Her eyes flew open, and she spread her hands in front of her. Blood rimmed her manicured nails. Out of the corner of her vision, she saw the blood-soaked blouse plastered to her chest. So much blood for such a tiny body.
Ripping at her blouse, she mewed like a wounded animal. “Then take my eyes, so I no longer see the blood of my child on my hands. Take my ears, so I no longer hear the shrieks from below, the clanging of the chains.”
Silence met her cry. God was no longer listening. She sank to her knees and ripped at her hair, bordering on madness. How could they do this to her? Had she not served them well for more than ten years?
“You know what you must do, Aggie. I have seen the feux-folet. She is the child of Diablo, and she has cursed you.”
For a moment, rage blocked the pain squeezing her heart. “You!” Her eyes filled with hatred, fists clenched at her side. “You brought this upon us with your superstitions and your curses.”
“Mwen pòv zanj pèdi—you know I speak the truth. I was here when she was born without life, her body blue, her soul already beyond this world. Five years have come and gone. As she grows, so does the evil. They warned you this day would come.”
The old woman’s words washed over her like a river of ice, extinguishing the fire of her rage, leaving only a cold, still emptiness.

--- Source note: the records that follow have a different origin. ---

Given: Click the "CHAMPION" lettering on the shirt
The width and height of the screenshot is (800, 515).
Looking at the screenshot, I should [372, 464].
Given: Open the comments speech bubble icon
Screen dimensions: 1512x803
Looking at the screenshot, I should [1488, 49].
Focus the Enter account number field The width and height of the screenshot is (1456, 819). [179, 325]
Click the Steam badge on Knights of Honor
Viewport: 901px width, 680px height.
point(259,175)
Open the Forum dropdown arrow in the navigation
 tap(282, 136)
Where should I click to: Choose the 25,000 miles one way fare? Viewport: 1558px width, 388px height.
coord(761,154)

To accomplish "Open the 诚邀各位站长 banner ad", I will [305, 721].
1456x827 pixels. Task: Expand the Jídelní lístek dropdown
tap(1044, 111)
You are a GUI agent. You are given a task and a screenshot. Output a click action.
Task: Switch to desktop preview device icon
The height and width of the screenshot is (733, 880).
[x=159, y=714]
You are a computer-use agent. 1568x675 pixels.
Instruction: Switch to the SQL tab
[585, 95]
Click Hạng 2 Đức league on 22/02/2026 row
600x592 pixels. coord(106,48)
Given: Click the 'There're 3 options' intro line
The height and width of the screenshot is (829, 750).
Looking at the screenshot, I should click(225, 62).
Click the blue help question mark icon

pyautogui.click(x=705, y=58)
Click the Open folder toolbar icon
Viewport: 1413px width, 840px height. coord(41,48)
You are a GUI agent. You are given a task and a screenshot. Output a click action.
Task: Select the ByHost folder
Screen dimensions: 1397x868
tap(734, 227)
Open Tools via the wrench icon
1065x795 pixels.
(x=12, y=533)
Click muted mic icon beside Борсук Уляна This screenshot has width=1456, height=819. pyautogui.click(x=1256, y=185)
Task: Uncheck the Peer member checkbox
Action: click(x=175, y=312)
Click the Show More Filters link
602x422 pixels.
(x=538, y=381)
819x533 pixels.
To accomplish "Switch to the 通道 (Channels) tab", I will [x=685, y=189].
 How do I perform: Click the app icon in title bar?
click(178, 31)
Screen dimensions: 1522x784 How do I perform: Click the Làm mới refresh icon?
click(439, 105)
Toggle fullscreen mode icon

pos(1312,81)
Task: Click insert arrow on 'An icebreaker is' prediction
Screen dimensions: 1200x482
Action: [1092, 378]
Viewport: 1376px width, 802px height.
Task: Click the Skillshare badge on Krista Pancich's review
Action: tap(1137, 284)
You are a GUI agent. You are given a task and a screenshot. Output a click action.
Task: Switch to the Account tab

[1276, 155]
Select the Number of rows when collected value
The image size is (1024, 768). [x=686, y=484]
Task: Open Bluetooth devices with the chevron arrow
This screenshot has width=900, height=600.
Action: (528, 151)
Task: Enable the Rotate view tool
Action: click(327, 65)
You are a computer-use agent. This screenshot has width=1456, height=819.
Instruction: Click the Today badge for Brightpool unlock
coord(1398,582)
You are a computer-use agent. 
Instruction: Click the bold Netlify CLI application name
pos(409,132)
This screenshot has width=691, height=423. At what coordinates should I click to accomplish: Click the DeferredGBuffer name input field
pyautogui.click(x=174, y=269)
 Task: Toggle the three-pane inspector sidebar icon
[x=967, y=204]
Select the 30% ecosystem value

“I begged them, Mother. Begged for her life as her blood seeped through my fingers. I have served God, and I have served the spirits. But they have forsaken me.” She raised tortured eyes to beseech the old woman, her efforts met with stony silence and beady eyes filled with accusation. “I begged them!” Her voice tapered to a whimper. “She is only five. I have lost Catherine. Must I lose Mary also?”
The old woman knelt beside her. Taking her right hand, she pried open the fingers and closed them around the cold steel of the knife. “You can’t cure a mad dog, Aggie; you can only put it down. You disobeyed. You have been punished. Now pick up your cross, and carry it.”
The silence in the room was broken only by her whimpers; the old woman had left as quietly as she’d come. The knife lay heavy in her hand, just as the task before her lay heavy on her heart.
She rose and opened the door to the basement, ignoring the shrieks and clang of the chains. Her feet descended the steps slowly, the old woman’s words echoing inside her head: You can’t cure a mad dog, Aggie; you can only put it down.